A bird perched on the branch of a tree and another flock of birds flying in the blue sky in the backdrop. A painting like this wouldn't have evoked much awe among citizens, had it not been because of the painter, Rashid Khan, mastermind of the Bowbazar blast of 1993, which killed a round 69 people and injured at least 40 others.
"I have seen enough deaths. Not any more. Let all animals live freely in this beautiful world. Don't kill animals. Let them survive. Let the birds fly because they belong to the sky. Don't keep them caged," said Khan, who is serving a life imprisonment term at Alipore Correctional Home.
And Khan was not alone. In all 20 prison inmates (several of them life convicts), two ministers, a group of eminent artists, NGO members and the guardians of the law got together for a unique art camp at Alipore Zoo on Friday. With paints, brushes, canvases and stone slabs they painted and sculpted figures of animals in a bid to convey the message of wildlife conservation through art.
An NGO, Flight to Harmony Foundation, organised the workshop in association with the state jail department. This is not the end however. There is something more to it, and perhaps the most interesting part of it.

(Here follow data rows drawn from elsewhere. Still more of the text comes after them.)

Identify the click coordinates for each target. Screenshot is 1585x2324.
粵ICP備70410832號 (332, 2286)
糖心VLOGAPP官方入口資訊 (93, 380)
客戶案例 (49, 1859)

"Don't be surprised if you find some of these paintings as calendars or framed and showcased in the drawing room of your neighbour. At least two top-ranking corporate house have approached us to buy these paintings. They are willing to use these as gift items on occasions like the New Year," said IG prison Ranveer Kumar.
The workshop featured four sculptors from remote villages of Purulia. Equipped with chisels and hammers they sculpted figures of animals on stone slabs. "Several of our animals, including the national animal tiger, are facing the threat of extinction.
It may be so that more than 50 years from now any animal might become extinct. The carvings on these stone slabs would then remind us of this day when the animals used to live," said artist-sculptor Chitta Dey, who trains inmates in the correctional homes.
The activity generated tremendous curiosity among visitors who dropped in at the zoo with their families. Several of them clicked snaps of the inmates on their mobiles and camera when they saw the jail inmates in a different role.
Inmate-turned-artists have been participating in several art workshops within the confines of the correctional homes. But such workshops and camps with professional artists such as Uma Siddhanta and Ramananda Bandopadhyay will provide the inmates the right exposure that they need to boost their confidence when they interact with the outside world.